_Page extract_.
□ □ □ □ □

Hi,

As the author of rfc5706, and a long-time participant in the OPS area, let
me make some comments and provide some advice.

First, 
OAM and "Operations and Management" are not the same thing.
There is an RFC that discusses OAM terminology, and I recommend reading it
to understand the distinction (which still is NOT unambiguous).

Generally, 1) OAM happens inline as part of the protocol, 2) operations
includes consideration of the environment in which the protocol will
operate, and 3) management tends to be a combination of layer 7 protocols
that provide monitoring/management capabilities combined with
protocol-layer-specific information, such as MIB objects or ipfix
information elements or syslog structured data, etc. IETF management
protocols typically keep a clear distinction between the protocols used to
carry management information and the data models used to model the managed
functionality. 

Second, 
as the WG starts to consider how to address O&M requirements and/or OAM
requirements, I recommend starting with an understanding of the difference
between information models and data models, as described in RFC3444 (IIRC).

OPSAWG is doing a lot of work at making sure the information used by one
protocol can be correlated and/or translated between data models for use
with other management protocols.

I recommend developing a management-protocol-independent information
model, plus at least one management-protocol-specific data model (which
helps serve as a proof that the information model is viable).


Third,
The IETF currently has four main standards in the "management protocol
toolkit": SNMP (monitoring and tweaking), IPFIX (flow monitoring), Netconf
(configuration), and Syslog (logging). These are widely supported by
operators, and standard data models should be available so operators can
use these IETF management protocols to manage IETF protocols when possible.

Fourth,
RFC5706 discusses things to consider when developing a management
information model (and subsequent data models).
For example, for ALTO, an operator might want to be able to monitor what
sources are being used to gather physical network information, what
transform algorithms are being applied to the source data to produce ALTO
application-level information, and to monitor who is getting that
processed information from the ALTO server.
You might want to consider whether protocol errors are being detected
between the server and the data sources, or between the server and
specific consumers. This might be important to understand whether certain
sources or consumers are putting an unnecessary strain on the server, so a
server might choose to stop communicating with that error-generating
connection (and whether that decision should be standardized). That
infomation also might help detect why certain consumers might choose
non-optimal optimizations.

□ □ □ □ □

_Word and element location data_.
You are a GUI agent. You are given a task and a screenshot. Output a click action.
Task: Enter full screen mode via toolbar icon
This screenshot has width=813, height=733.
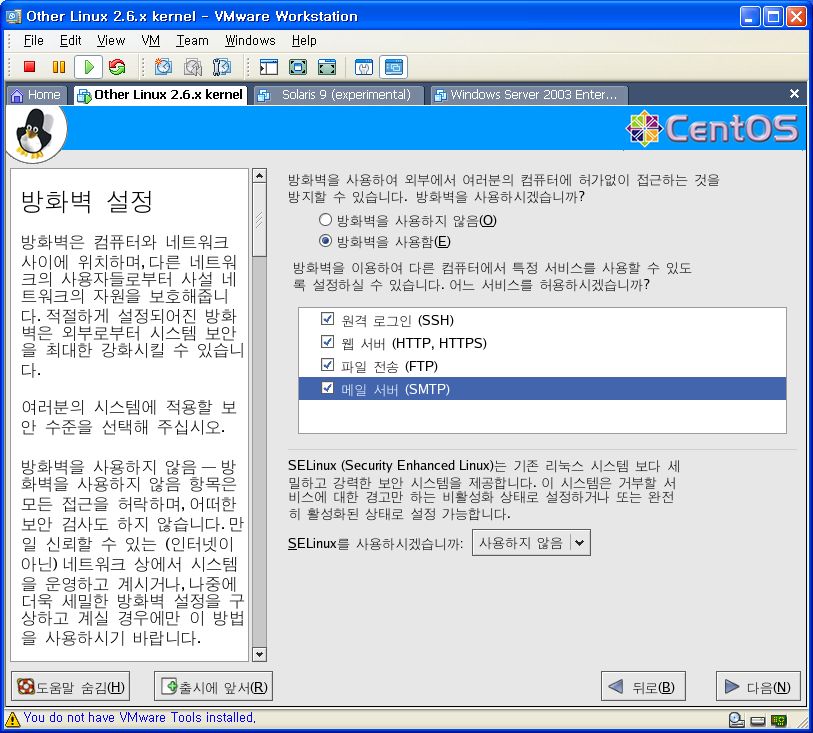(297, 67)
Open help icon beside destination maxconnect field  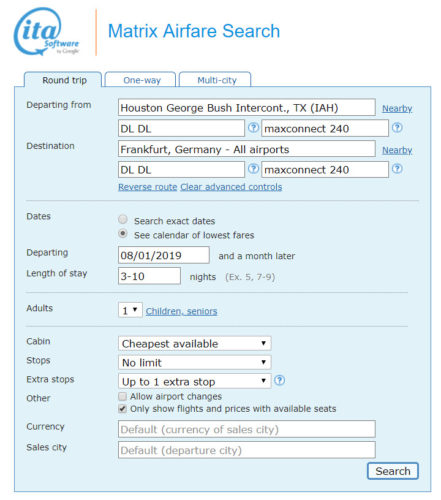(397, 169)
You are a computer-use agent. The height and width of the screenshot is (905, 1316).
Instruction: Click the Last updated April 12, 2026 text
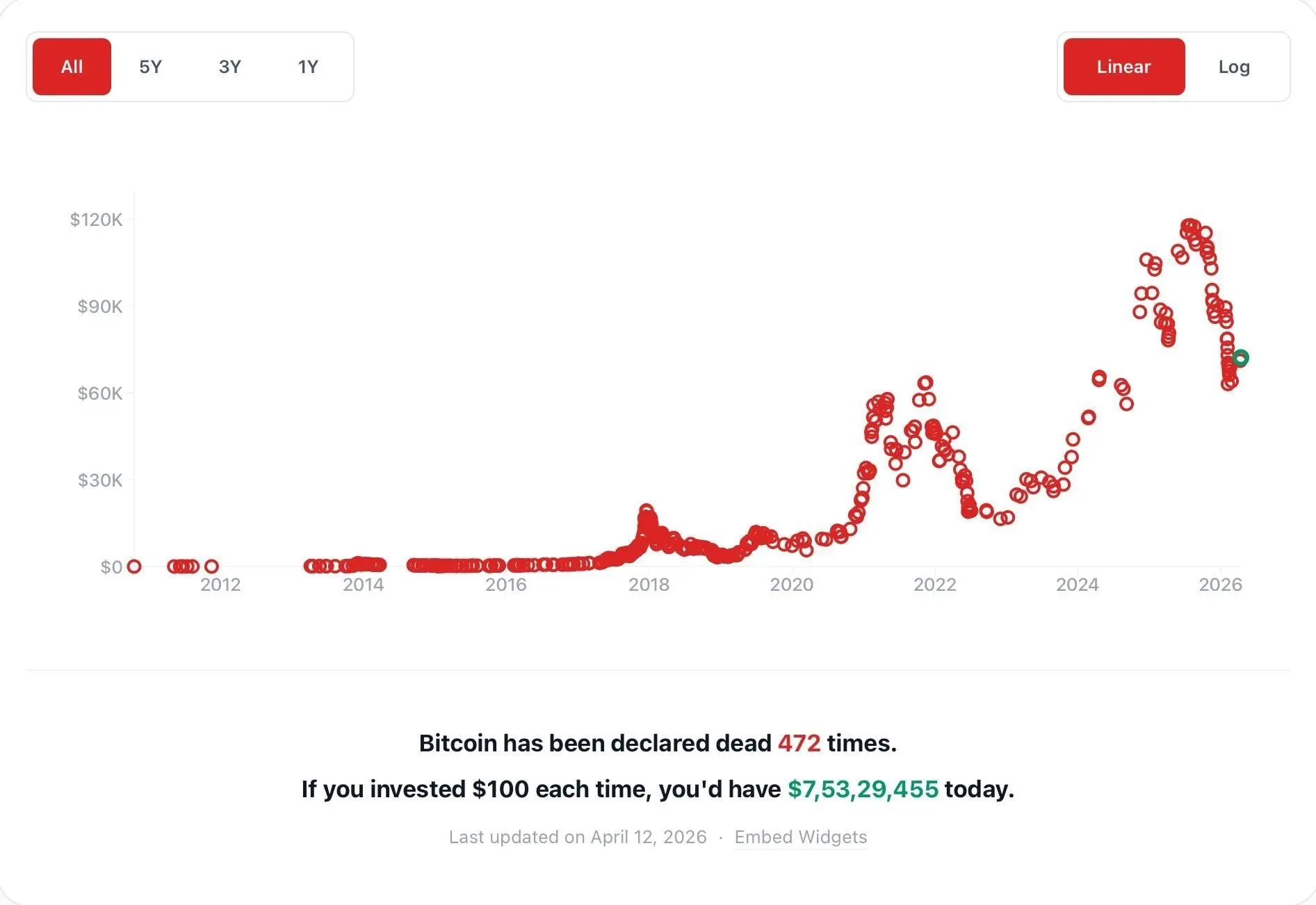click(578, 837)
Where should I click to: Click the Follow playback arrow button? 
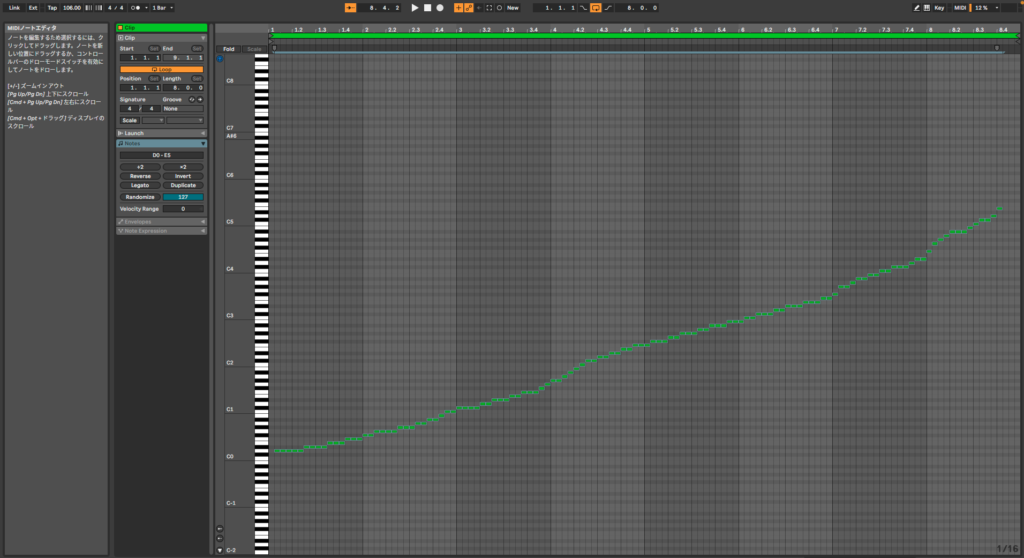(x=350, y=7)
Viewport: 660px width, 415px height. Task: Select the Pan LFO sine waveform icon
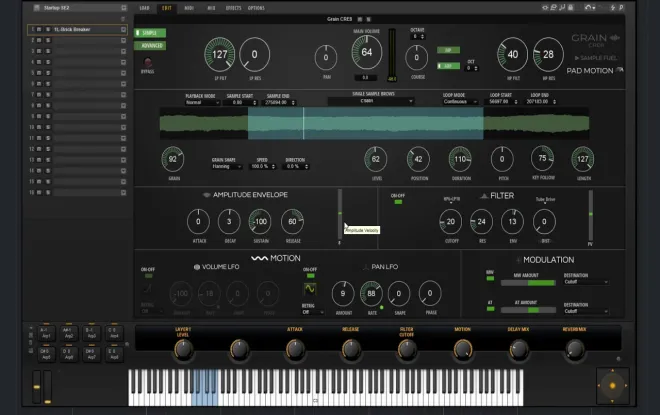(310, 289)
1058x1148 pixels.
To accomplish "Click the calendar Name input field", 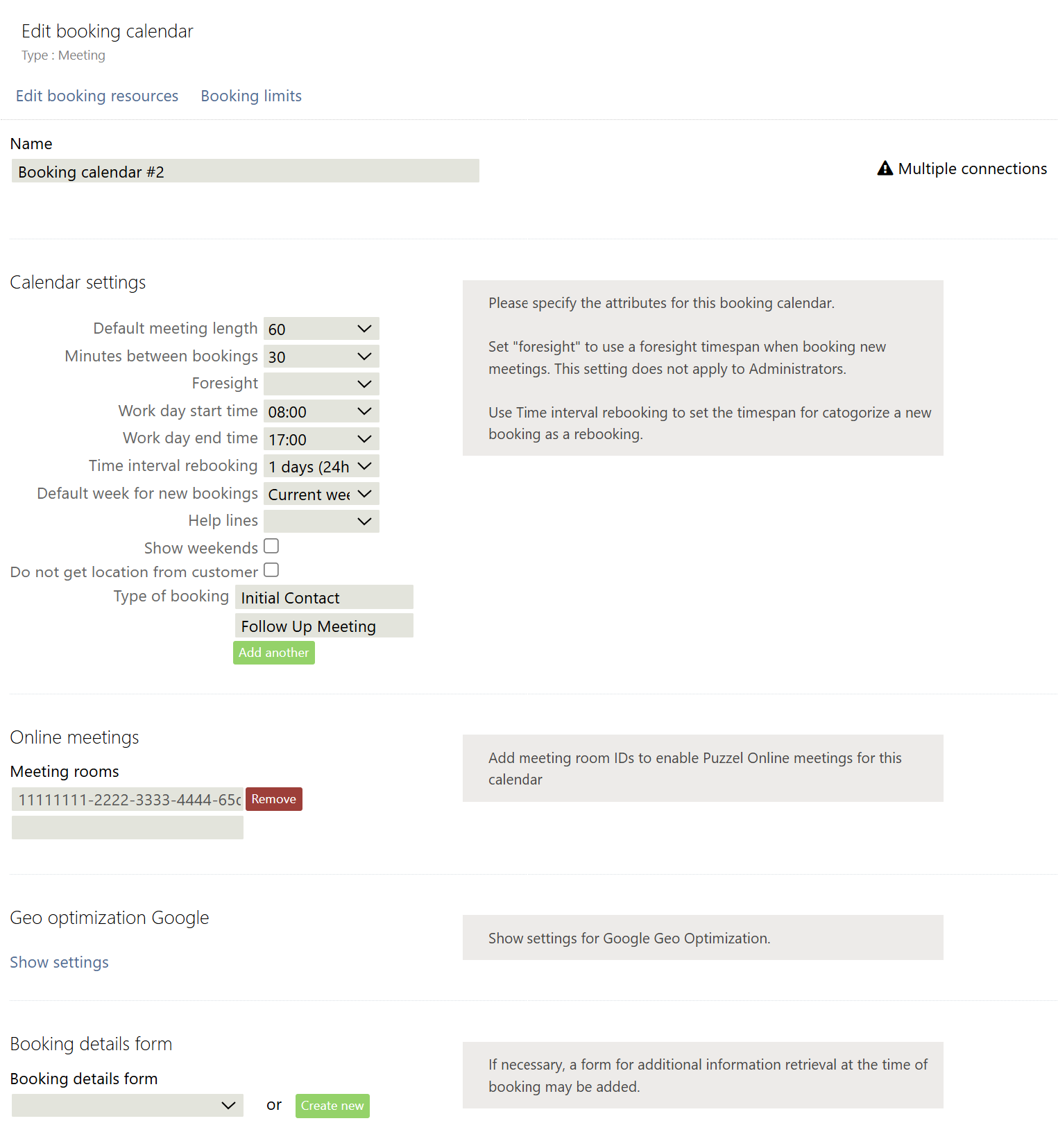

□ □ □ □ □

_Tasks and exercises_.
1. In the message on IETF operations and management, can you reproduce the passage between "For example, for" and "non-optimal optimizations.", inclusive, replacing "consumers" with "clients"?
2. Can you carry on the message on IETF operations and management from its final sentence?

_Set of answers_.
1.
For example, for ALTO, an operator might want to be able to monitor what
sources are being used to gather physical network information, what
transform algorithms are being applied to the source data to produce ALTO
application-level information, and to monitor who is getting that
processed information from the ALTO server.
You might want to consider whether protocol errors are being detected
between the server and the data sources, or between the server and
specific clients. This might be important to understand whether certain
sources or clients are putting an unnecessary strain on the server, so a
server might choose to stop communicating with that error-generating
connection (and whether that decision should be standardized). That
infomation also might help detect why certain clients might choose
non-optimal optimizations.

2.
RFC5706 also discusses operational requirements. If BGP will be used to
gather source data, then BGP must be supported in the environment, and
that has operational considerations. Will all ALTO servers operate in BGP
environments? If an operator decides BP is not important to the physical
network they run, or choose not tp provide BGP data for security reasosn,
how will the ALTO environment be affected, and will this affect
interoperability across ALTO servers?

And so on ...

--
David Harrington
Internet Engineering Task Force (IETF)
[email protected]
+1-603-828-1401





On 5/11/12 12:30 AM, "Martin Stiemerling" <[email protected]>
wrote:

>Hi there,
>
>An important note on the ALTO protocol as part of the WGLC:
>
>The ALTO requirements have been discussed in the 2012-05-10 IESG
>telechat and one point raised which is actually of importance for the
>ALTO protocol is this:
>
>There is/was a DISCUSS on the ALTO requirements about operations and
>management (OAM) of the ALTO protocol.
>RFC 5706 (http://tools.ietf.org/html/rfc5706) gives an overview of
>points to be checked for new protocols.
>
>However, we have not considered RFC 5706 (at least to my knowledge) in
>the ALTO protocol that discusses operations and management of the ALTO
>protocol.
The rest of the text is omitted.